UK tax change may trigger IT shortage

The UK Chancellor of the Exchequer is threatening to issue a major tax blow to freelance contractors in next week’s Budget that will restrict the mobility of labour and could lead to a serious shortage of skilled IT experts says Barry Roback.

The UK Chancellor of the Exchequer is threatening to issue a major tax blow to freelance contractors in next week’s Budget. This will in turn restrict the mobility of labour and could lead to a serious shortage of skilled experts, particularly in the IT and engineering markets, according to Barry Roback.

Roback, Chief Executive of the JSA Group, points out that many contractors, who the Revenue accept are genuinely self-employed, acquire limited company status to benefit from the tax and NI advantages that are currently available, particularly after the 2002 Budget when the starting rate of Corporation Tax was reduced to nil.

Some thought at the time that the Treasury had not really intended to offer this tax advantage to the one-man business, but the Inland Revenue insisted that this policy was deliberate and designed to encourage an entrepreneurial spirit.

However, it has now indicated that it is on the warpath for those who may have escaped its notorious IR35 net. This effectively taxes independent contractors at the same rate as those on PAYE, where the work that they undertake is under the daily direction and control of their clients.

‘It would appear’, says Roback, ‘that two years later, the Treasury has changed its mind. The current threat comes from Paragraph 5.91 of the 2003 Pre-Budget Report which warns that the Government will bring forward specific proposals for action in Budget 2004 to ensure that the ‘right amount’ of tax is paid by owner managers of small incorporated businesses’.

This threatened change coincides with the Chancellor’s recent announcement of an ambitious investment plan to bolster the UK’s engineering and science performance.

‘In a typical example of disjointed Government thinking,’ he adds, ‘the result of these impending tax changes will be that fewer specialists will be tempted into the world of freelance contracting, leading to a less fluid labour market and economic stagnation. Ironically, the Revenue is proposing to introduce these changes at a time when there has been a noticeable increase in demand for independent contractors after a lengthy recession in that sector.’

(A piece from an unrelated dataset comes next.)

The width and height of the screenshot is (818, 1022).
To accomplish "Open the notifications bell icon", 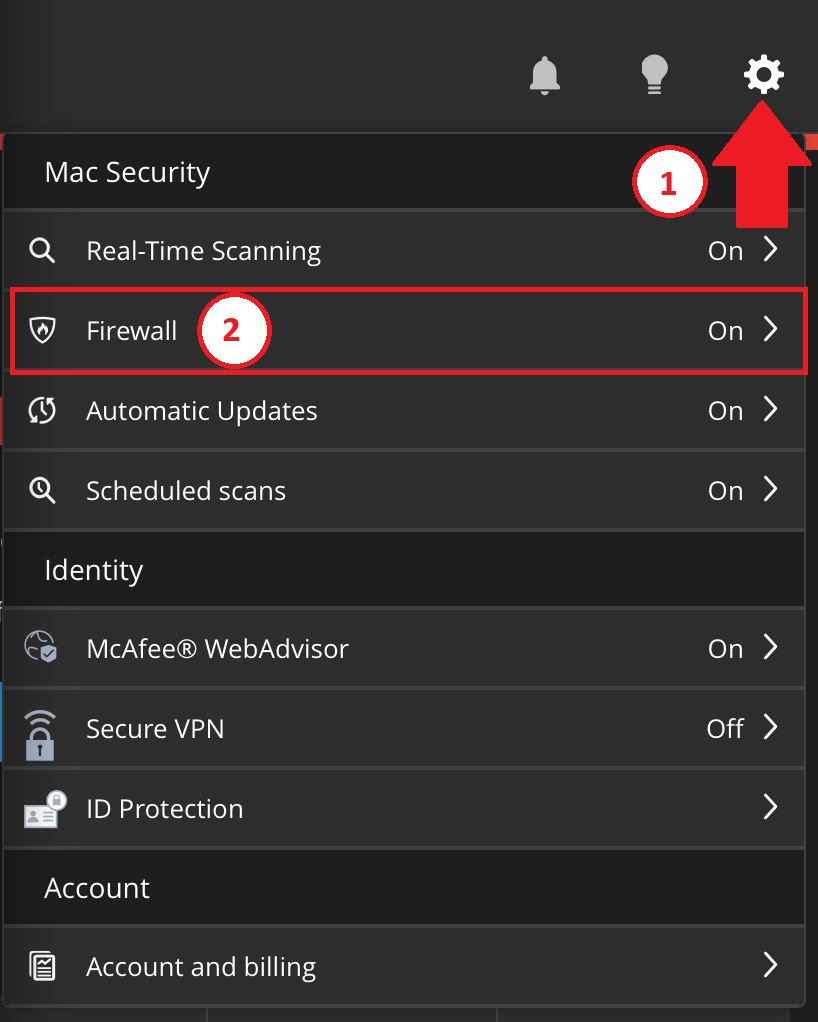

According to Roback, many organisations now realise they cannot put off investment in technology any longer and are looking urgently for specialists at all levels. He points out that the UK has the most mobile and least restrictive skilled labour market in Europe, which over the years has attracted considerable overseas investment.

‘However, it would seem that the Treasury is in danger of losing this advantage by increasing the tax and bureaucratic burden on those who are prepared to take the risk of self-employment,’ maintains Roback. ‘Although the Chancellor insists on keeping us guessing, his likely intention is that dividends derived from the typical one-man personal service company will be subject to some kind of investment income surcharge or perhaps National Insurance, in much the same way as a PAYE salary.’

‘Not only will this have a material effect on a freelance contractor’s overall reward package, it may also trap them in a potential taxation double whammy. In addition to a Corporation Tax bill for last years’ profits, this year they must also fund the additional tax and/or NI that will become due under a new regime.’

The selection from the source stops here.